═══ Избранный отрывок
Но к МХАТу, вообще говоря, Николай Робертович относился критически. Смеялся над тем, что там на сцене пьют чай, потеют, утираются полотенцем и тому подобное. Называл это бытовизмом и скучищей. Любил повторять: «Где есть форма — есть и содержание», «Высшее достижение писателя — умение писать без сюжета». Лучшим же режиссером всегда считал Мейерхольда.

Мы начали жить вместе, когда снова встретились в Москве. Я в то время уже разошлась с мужем, а его жена умерла от тифа.

Детей у нас не было. К детям он относился довольно равнодушно и желания их заводить не высказывал. Да и какие дети при наших мытарствах, вечном страхе и неустроенности!.. Кроме того, Николай Робертович не был семьянином. Он всегда хотел чувствовать себя независимым.
══════
═══ Приведённые строки
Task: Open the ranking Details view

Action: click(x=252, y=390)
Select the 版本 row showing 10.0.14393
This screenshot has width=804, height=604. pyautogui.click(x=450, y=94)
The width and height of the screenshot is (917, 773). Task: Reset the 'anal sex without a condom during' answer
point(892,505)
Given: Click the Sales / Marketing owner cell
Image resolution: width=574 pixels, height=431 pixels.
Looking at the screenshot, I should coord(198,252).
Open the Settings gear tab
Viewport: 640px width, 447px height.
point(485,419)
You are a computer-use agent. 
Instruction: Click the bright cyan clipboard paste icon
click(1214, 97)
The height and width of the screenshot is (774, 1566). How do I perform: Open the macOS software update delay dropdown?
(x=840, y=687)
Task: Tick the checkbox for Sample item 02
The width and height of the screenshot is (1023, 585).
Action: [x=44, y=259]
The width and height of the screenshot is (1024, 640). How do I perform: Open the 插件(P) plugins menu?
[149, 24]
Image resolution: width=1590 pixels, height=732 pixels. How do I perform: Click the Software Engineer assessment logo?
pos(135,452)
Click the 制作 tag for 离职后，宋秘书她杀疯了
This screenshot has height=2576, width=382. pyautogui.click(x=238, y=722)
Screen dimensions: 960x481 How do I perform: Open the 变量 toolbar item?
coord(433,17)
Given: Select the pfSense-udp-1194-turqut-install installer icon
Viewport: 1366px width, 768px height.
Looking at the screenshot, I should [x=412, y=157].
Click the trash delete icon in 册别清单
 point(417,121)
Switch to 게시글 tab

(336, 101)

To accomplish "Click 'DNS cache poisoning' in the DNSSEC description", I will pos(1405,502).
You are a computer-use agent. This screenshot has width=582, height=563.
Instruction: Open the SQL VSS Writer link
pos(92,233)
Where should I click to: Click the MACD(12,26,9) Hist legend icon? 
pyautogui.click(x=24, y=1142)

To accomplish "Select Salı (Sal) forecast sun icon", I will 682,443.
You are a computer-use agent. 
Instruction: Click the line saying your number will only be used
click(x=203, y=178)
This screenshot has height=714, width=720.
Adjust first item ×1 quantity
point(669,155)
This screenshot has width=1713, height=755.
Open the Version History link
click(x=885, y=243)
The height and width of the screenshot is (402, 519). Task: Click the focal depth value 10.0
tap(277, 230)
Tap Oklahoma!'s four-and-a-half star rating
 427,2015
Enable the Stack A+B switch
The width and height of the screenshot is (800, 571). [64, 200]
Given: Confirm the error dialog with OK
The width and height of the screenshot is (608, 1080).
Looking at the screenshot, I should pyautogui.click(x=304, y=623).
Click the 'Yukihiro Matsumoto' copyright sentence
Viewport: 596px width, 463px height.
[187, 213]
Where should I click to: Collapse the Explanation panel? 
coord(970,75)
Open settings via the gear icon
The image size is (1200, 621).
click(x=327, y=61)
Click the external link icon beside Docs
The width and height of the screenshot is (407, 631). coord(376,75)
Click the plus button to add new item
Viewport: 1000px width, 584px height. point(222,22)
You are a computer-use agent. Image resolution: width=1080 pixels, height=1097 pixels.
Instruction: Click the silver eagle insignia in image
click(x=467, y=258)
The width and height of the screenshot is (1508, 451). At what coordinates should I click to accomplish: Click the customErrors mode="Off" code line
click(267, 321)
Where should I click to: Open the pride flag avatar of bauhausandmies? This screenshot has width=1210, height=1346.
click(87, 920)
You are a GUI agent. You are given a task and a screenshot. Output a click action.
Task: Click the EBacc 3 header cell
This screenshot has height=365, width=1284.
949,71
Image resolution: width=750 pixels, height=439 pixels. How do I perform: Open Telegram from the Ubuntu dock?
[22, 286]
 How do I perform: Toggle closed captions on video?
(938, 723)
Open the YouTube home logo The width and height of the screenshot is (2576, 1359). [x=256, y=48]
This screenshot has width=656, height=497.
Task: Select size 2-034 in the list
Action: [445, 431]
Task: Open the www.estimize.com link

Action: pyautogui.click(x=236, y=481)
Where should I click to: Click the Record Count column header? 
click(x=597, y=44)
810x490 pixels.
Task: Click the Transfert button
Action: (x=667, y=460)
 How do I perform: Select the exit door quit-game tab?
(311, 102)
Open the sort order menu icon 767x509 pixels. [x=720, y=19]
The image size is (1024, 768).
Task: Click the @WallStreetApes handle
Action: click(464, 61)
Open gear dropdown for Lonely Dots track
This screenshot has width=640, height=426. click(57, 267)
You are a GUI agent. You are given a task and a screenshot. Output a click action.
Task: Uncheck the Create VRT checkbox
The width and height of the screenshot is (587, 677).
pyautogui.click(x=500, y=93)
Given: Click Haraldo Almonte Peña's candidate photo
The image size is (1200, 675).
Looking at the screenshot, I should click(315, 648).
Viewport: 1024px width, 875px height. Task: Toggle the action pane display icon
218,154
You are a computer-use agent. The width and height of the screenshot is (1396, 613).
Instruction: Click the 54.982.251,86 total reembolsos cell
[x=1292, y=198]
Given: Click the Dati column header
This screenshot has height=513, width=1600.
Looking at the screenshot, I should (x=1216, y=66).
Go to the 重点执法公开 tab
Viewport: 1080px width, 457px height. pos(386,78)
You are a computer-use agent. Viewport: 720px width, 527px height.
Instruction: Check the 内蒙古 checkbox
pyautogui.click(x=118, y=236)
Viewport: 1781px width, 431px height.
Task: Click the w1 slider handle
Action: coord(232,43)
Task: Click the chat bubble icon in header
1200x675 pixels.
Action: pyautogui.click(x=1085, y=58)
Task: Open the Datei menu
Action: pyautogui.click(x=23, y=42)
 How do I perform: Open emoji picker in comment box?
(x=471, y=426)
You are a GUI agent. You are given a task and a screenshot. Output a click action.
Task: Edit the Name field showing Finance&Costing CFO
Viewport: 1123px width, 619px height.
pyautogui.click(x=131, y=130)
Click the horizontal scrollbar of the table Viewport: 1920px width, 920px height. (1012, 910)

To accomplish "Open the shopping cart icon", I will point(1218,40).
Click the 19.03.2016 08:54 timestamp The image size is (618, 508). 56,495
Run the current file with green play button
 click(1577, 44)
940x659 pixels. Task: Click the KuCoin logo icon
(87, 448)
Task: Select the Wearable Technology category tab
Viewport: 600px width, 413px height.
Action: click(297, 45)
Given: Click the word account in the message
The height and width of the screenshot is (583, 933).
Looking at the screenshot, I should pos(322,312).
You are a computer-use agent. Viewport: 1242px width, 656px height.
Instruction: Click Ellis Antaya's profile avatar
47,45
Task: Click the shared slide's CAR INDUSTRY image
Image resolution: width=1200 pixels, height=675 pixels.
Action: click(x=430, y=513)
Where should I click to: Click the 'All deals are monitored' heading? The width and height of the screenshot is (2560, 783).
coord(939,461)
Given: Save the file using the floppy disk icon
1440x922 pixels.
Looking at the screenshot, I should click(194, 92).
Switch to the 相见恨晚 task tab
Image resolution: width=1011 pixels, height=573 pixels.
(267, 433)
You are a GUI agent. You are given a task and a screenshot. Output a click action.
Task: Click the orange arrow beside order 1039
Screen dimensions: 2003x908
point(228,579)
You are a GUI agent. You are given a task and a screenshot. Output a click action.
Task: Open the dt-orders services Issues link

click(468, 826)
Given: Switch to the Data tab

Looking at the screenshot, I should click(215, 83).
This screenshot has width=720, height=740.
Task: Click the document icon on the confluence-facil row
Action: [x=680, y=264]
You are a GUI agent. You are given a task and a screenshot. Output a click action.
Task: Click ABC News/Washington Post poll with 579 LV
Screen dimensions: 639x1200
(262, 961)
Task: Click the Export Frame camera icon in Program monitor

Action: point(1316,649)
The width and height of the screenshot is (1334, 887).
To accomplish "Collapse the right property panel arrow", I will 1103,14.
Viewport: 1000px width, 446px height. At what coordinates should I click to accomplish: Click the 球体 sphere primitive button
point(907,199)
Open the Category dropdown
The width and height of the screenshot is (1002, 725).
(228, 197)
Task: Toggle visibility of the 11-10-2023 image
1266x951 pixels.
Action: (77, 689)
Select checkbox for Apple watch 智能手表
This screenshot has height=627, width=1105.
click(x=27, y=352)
══════
Перепишите без каких-либо изменений часть отрывка о Николае Робертовиче начиная со слов «Детей у нас» и заканчивая словами «чувствовать себя независимым.» включительно. Приведённые строки для выполнения работы не понадобятся.

Детей у нас не было. К детям он относился довольно равнодушно и желания их заводить не высказывал. Да и какие дети при наших мытарствах, вечном страхе и неустроенности!.. Кроме того, Николай Робертович не был семьянином. Он всегда хотел чувствовать себя независимым.